__Source text__

○ ○ ○ ○ ○

She's one of Britain's most successful businesswomen. I'm the kind of person that never hears the word no. I hear, "Find another way to get what you want." Leadership is about vision, and your art as a leader is to persuade people to believe in your vision.
I remember reading a story about your son turning to you on a holiday and saying, "I wish your BlackBerry would blow up."
Working mother is the best title for me. Sometimes you don't get it right. You can only do the best you can do. Ambition is that spark, it's that fire inside of yourself that won't let you settle for anything other than what you think you deserve and what you want.
What would you say to those young women that are starting out in their career?
I would say...
So without further ado, I'm Steven Bartlett, and this is The Diary of a CEO. I hope nobody's listening, but if you are, then please keep this to yourself. Karen.
Hello, Steven. (laughs)

○ ○ ○ ○ ○

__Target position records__

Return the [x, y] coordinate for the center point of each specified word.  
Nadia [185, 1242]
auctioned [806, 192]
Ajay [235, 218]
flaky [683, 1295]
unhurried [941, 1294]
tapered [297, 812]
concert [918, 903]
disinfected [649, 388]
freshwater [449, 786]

○ ○ ○ ○ ○

__What you need to do__
Resume the podcast interview transcript after its final line, keeping the same conversational format.

__Task response__
Um, I, I have spent the last couple of days listening to your interviews and reading a lot of, sort of interviews you've done in newspapers and things like that. And as I got further and further and further, further into your story and further into your childhood, there was this, this question which I wasn't able to answer despite all that I, I'd read. And it's, you clearly from a very young age had this real deep desire to have freedom, which resulted in this independence, and also resulted in this wonderful young person who had this ability to, like, stand up for themselves. But where did this deep desire to be free from the control of others, where does it come from?
I don't know. I mean, um, my mother always tells a story that, um, when I was four, that, um, my grandfather was looking after me at home. And, um, my parents had this drinks cabinet, and it was sort of opened down and it had all these, like, bottles, beautiful bottles-
Mm-hmm.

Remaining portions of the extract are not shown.